Tales that ripple in time

Short stories 'Save Our Short Story" is the banner of the worthy campaign in the UK these past few years to nurture the form…

Short stories'Save Our Short Story" is the banner of the worthy campaign in the UK these past few years to nurture the form in the face of disinterest from publishers and the apparent disinclination of the reading public to help them meet requisite sales figures, writes John Kenny

In Ireland, we and our fiction should send out an SOS to, not for, the short story.
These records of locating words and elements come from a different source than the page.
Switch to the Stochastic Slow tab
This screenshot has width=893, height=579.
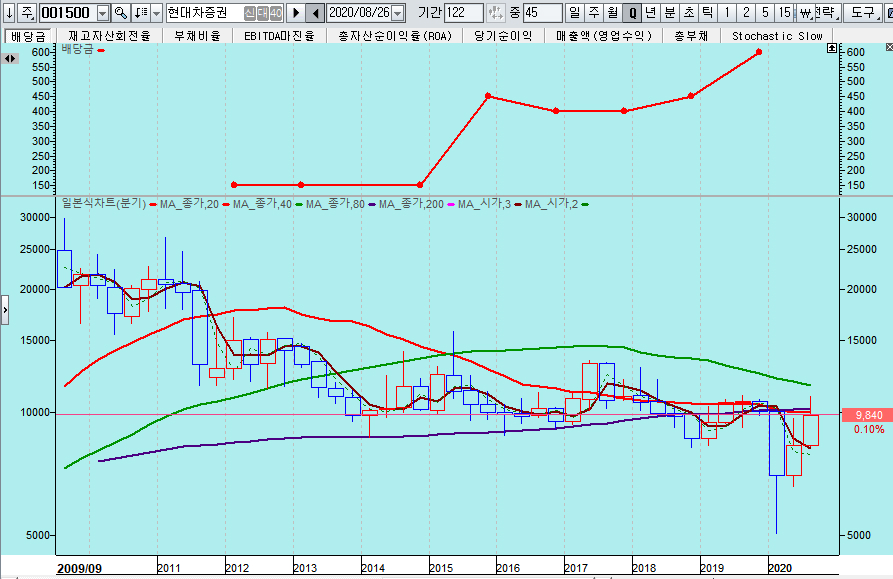point(777,35)
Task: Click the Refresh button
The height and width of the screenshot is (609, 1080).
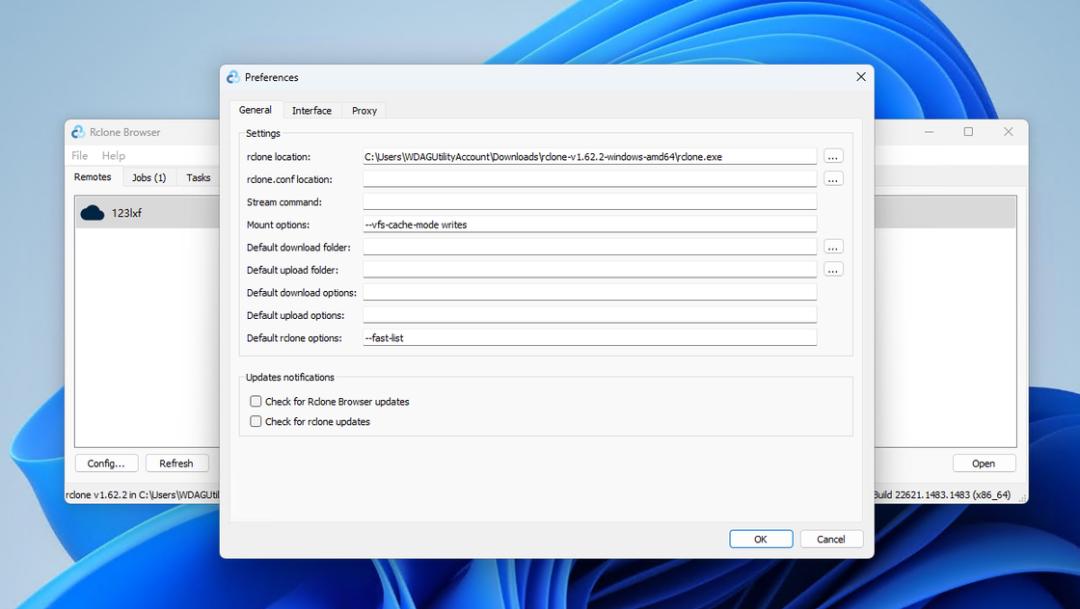Action: (176, 463)
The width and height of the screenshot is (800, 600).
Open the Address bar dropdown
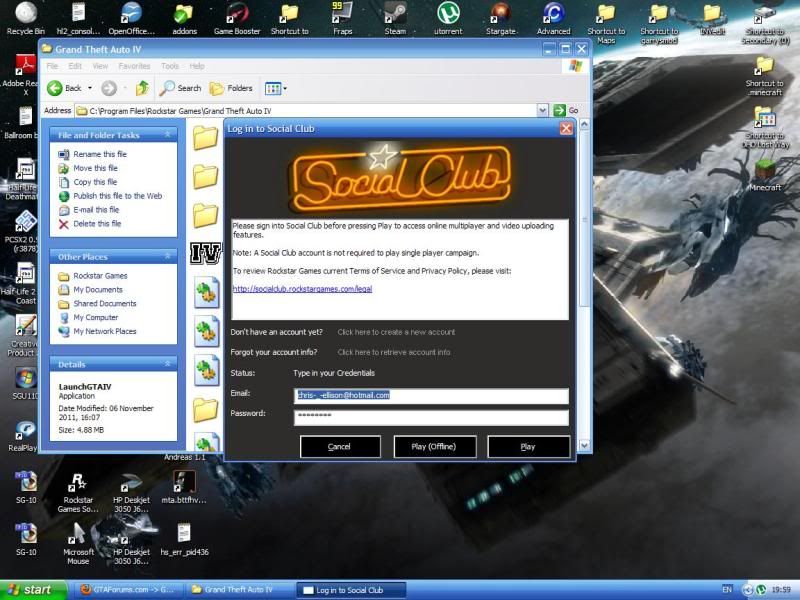[x=542, y=110]

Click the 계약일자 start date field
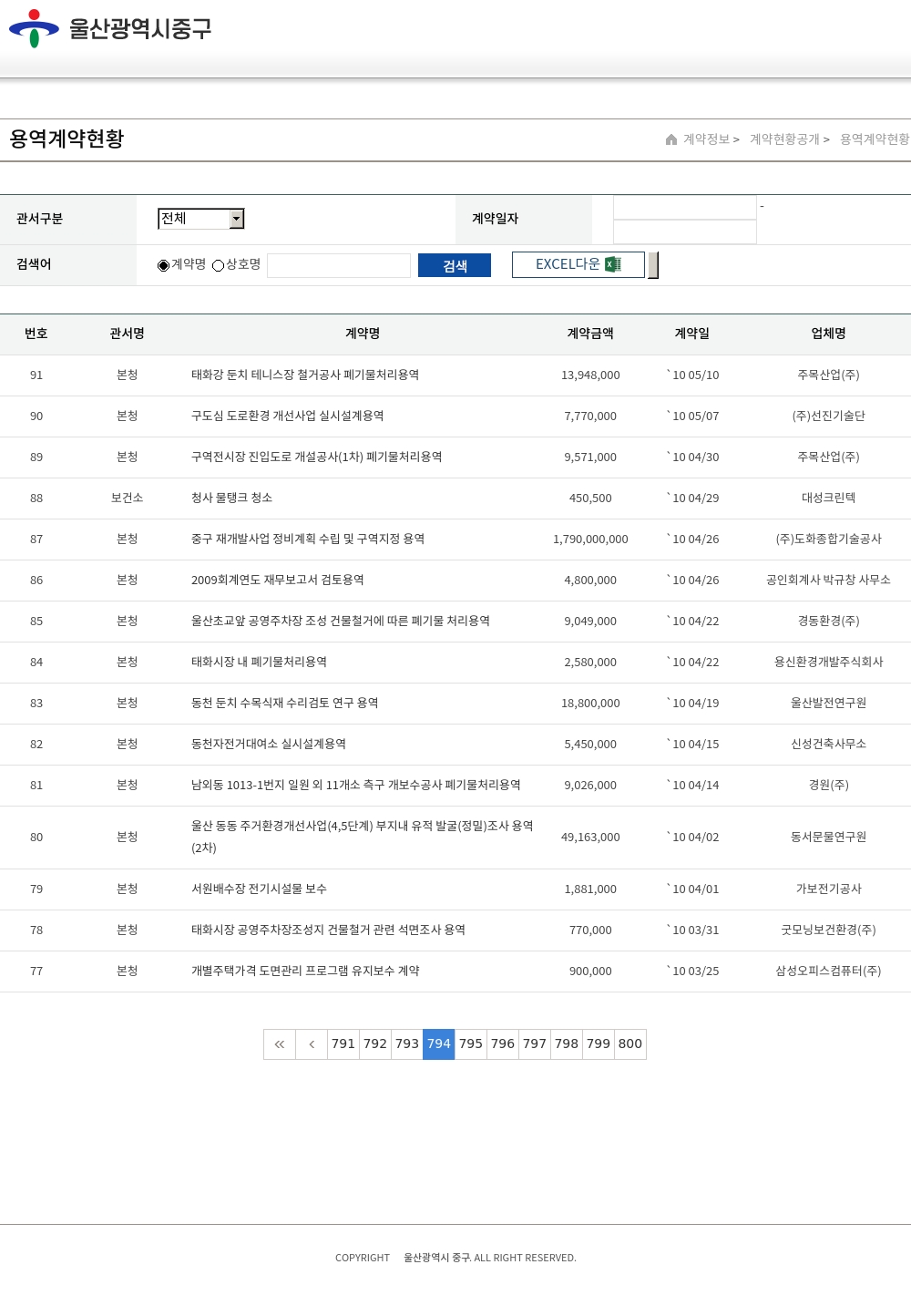(x=685, y=208)
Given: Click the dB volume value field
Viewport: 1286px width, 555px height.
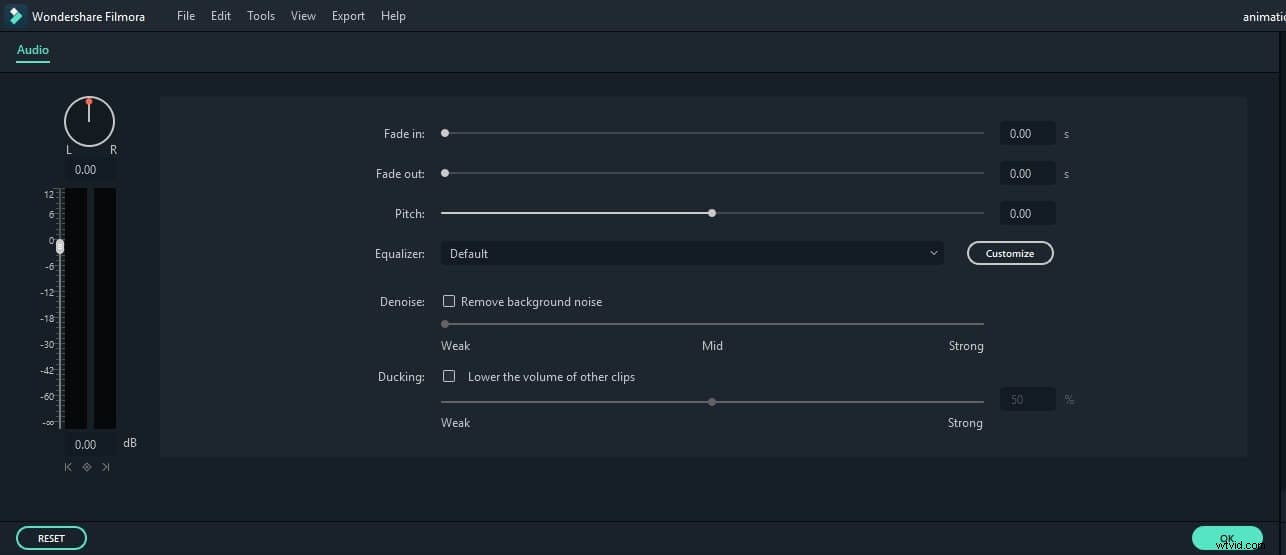Looking at the screenshot, I should click(86, 444).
In testament to a peculiarly enduring aesthetic colonisation, we continue here to think of the novel as the acme of achievement in fiction, and yet our shelves are strewn with its wreckage. There are fine exceptions, and so we cannot necessarily hold to any easy postcolonial ideas about native indisposition to the genre. It is simply that even beyond sales ambitions our writers too often seem to feel that only the length of the novel is adequate to the largeness of our world now. We are so in thrall to topicality, to the idea that fiction should talk to us expansively about our society that most of our novels are virtually indistinguishable from journalism and are thus as much at risk of the bin in the evening as the daily newspaper.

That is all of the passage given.